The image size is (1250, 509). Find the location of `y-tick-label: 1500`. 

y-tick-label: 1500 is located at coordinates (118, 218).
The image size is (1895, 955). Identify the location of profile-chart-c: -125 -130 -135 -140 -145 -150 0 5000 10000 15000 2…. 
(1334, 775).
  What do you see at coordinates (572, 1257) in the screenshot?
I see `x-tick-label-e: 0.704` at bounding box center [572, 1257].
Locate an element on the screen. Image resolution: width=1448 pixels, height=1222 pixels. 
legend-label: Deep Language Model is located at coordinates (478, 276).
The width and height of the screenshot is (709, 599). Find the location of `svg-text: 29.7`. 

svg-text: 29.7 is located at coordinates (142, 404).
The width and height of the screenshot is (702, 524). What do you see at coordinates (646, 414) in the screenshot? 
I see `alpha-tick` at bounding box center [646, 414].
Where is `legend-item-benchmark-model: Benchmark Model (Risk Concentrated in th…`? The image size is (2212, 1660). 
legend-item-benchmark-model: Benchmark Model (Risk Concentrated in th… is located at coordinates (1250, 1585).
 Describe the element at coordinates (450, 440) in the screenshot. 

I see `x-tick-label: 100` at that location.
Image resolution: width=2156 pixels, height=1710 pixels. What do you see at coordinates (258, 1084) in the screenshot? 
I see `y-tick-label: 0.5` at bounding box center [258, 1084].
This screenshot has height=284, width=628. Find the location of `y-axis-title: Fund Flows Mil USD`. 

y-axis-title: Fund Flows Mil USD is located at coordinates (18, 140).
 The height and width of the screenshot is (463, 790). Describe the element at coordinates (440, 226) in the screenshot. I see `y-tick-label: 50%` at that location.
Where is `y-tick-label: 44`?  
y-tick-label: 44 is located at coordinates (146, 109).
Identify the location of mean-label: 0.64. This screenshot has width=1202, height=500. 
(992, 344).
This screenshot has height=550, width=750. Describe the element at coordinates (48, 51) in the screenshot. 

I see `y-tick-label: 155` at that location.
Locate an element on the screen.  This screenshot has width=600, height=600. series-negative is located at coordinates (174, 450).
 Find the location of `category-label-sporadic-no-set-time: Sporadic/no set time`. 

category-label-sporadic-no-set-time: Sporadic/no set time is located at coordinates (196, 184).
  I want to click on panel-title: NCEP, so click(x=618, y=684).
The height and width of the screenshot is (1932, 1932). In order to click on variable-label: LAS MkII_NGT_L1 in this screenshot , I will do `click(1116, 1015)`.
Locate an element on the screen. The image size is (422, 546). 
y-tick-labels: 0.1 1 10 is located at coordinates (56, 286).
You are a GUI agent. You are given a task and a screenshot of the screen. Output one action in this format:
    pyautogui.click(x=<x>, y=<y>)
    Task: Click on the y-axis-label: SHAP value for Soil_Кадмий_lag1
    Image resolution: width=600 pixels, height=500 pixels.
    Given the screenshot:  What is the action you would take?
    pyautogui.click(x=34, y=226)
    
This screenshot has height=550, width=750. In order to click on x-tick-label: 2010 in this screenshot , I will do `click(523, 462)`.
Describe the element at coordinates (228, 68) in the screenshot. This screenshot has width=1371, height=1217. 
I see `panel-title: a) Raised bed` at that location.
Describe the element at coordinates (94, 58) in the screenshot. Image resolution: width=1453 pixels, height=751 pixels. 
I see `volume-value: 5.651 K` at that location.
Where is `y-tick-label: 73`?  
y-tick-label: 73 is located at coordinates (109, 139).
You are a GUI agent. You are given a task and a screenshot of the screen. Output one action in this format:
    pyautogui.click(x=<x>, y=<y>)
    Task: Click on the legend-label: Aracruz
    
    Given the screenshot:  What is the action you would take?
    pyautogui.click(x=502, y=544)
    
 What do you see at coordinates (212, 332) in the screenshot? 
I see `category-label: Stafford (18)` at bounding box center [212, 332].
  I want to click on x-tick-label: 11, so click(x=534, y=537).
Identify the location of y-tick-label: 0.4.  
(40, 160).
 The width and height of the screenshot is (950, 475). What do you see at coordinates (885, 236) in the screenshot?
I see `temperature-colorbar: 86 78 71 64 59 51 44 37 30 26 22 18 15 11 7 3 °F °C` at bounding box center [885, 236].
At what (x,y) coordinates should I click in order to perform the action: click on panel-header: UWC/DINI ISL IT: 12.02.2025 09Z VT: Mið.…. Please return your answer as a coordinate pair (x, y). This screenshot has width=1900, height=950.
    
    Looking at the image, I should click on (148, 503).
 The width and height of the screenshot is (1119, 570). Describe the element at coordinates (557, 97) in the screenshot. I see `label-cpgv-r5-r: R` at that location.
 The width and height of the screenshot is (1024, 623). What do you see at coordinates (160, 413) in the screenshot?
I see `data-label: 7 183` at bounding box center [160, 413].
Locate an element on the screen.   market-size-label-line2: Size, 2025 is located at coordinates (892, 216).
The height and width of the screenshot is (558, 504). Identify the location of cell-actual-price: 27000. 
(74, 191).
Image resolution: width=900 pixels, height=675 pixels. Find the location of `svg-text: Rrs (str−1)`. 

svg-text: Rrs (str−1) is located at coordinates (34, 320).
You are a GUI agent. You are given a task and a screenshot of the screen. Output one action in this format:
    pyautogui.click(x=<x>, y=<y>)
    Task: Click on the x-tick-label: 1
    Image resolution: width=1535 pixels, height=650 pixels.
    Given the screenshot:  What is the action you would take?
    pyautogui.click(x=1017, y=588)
-------
» PROBLEM DESCRIPTION:
Show each line of the items above that contains the string "axis". Matching is case-sensitive.

» YOUR RESPONSE:
This screenshot has height=284, width=628. Find the location of `y-axis-title: Fund Flows Mil USD`. 
y-axis-title: Fund Flows Mil USD is located at coordinates (18, 140).
    Task: Click on the y-axis-label: SHAP value for Soil_Кадмий_lag1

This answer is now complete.